一体どんな場所で過ごしてきたのか。だが、今は考えている場合ではない。このままでは移動に支障が出てしまう。
「……では、私がエスコートいたしましょうか?」
「そ、それなら……」
「失礼します。私の腕におつかまりください」
お嬢様の隣に立ち、腕を差し出す。お嬢様はおずおずと、けれど確かに私の腕を掴んだ。これで一安心、そう思ったのも束の間、お嬢様は気落ちしたように俯いてしまう。
「あの……もしかして、余計なお世話でしたか?」
「い、いえ! そうではなくて……。私のために気を遣わせてしまって、申し訳なくて……」
「これくらい普通のことです。お嬢様を守るのが、私の務めですから。ですから、どうかどんどん気を遣わせてください」
冗談めかしてそう告げると、お嬢様ははっと顔を上げ、口元がわずかに緩む。
「……それって、ちょっと変な言い方ですよ」
「そうですか? でも、気を遣っていただけるのは嬉しいことです。だから遠慮しないでください」
「ふふっ……そんな……」
手で口元を隠しながら、小さく笑った。理由は分からないが、少しでも気持ちが和らいだのなら、それで十分だ。

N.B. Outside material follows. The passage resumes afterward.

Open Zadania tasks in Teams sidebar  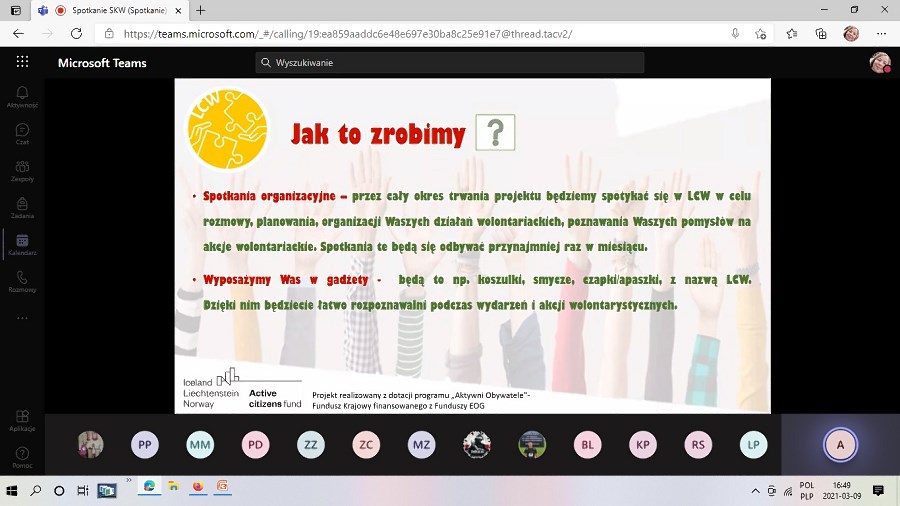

お嬢様がつまずかないように気を配りながら歩を進めると、やがて目的のお店の看板が見えてきた。
「お嬢様、あちらです。行ってみましょう」
「は、はい……」
指差すと、お嬢様は緊張したように体を固くする。店の前に着き、落ち着くまでしばらく待ってから、そっと扉を押し開けた。
「いらっしゃいませー!」
奥から店員の声が響く。けれど、それよりも私たちの目を奪ったのは店いっぱいに並ぶ、色とりどりの布の数々だった。

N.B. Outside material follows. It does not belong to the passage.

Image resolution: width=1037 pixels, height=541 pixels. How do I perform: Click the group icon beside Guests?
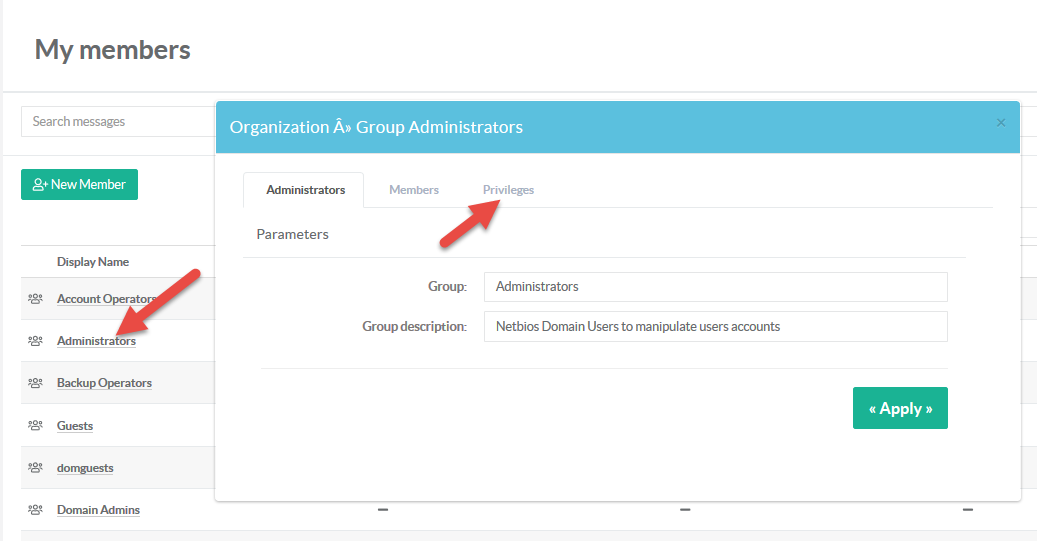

「わぁ、いっぱいありますね。目移りしそうです。お嬢様、どうですか?」
視線を布からお嬢様へと移して声をかける。だが、返答はなかった。代わりに、お嬢様は周囲に飾られた布を熱心に眺めている。
やはり、お嬢様でも、これほど大量の布を目にするのは初めてなのだろう。色とりどりの反物を見つめるその横顔は、どこか楽しげで、私まで嬉しくなってしまう。

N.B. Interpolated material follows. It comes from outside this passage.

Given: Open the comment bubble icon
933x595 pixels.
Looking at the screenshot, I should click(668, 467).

けれど、お嬢様の表情はふと曇り、肩を落として俯いてしまった。
「どうされましたか?」
「……沢山の布があって、すごいなって思ったんです。でも、その中から一つを選ぶとなると……。私なんかに、選べるはずが……」
声は小さく、消え入りそうだった。
「わ、私、こういうこと、ずっと苦手なんです。合わない物を選んだ時は叱責されて、萎縮してしまって選べなくて……。結局は勧められたものを選んでしまうんです。だから、選ぶ力なんてないんです」
ぎゅっと両手を胸の前で握りしめる仕草が痛々しい。
「きっと、私が選んだものは笑われてしまうんです。だから……最初から、誰かに決めてもらったほうが……」
そこまで言ったところで、お嬢様は唇を噛み、言葉を飲み込んだ。その姿には自分への情けなさが滲んでいる。
その姿を見て、胸が締めつけられるような思いがした。
「……お嬢様」
私はそっと声をかけ、俯いた横顔を覗き込む。
「叱られることも、笑われることも、ここにはありません。誰もお嬢様を咎めたりしません」
ゆっくりと言葉を紡ぎながら、私は一歩近づいた。
「選ぶというのは、間違い探しではなくて好きや心惹かれるものを見つけることです。お嬢様が心からいいと思った布なら、それで十分なんです」
お嬢様は驚いたように顔を上げた。目元は髪で隠れて見えないが、その口元は驚きで少し開いている。
「……でも、私には……」
「大丈夫です。もし迷ってしまったら、一緒に考えます。私も隣で見ていますから」
私は柔らかく微笑んで続ける。
「だから、お嬢様が選んでもいいんです。お嬢様にしか見えない似合う一枚が、きっとあるはずですから」
そっと差し伸べた言葉に、お嬢様の肩がわずかに震えた。
「……私が、選んでもいいんですか……?」
「もちろんです」
そう告げると、お嬢様の張りつめていた空気がふっと和らいだ。不安げに胸の前で握っていた手に、きゅっと力がこもる。やがて戸惑いを帯びた唇が、ゆっくりと開いた。
「な、なら……選びます。私の好きなものを」
「はい。それでいいんです」
小さな声ながら、その響きには確かな決意が宿っていた。お嬢様の瞳は前髪で隠れて分からないが、先ほどまでの曇りを払うようにきらめきを取り戻しているように感じる。そして、布の並ぶ棚へと真っすぐ向けられる。
ほんの一歩だとしても自分で選ぶ勇気を出した。その姿が、私にはとても眩しく見えた。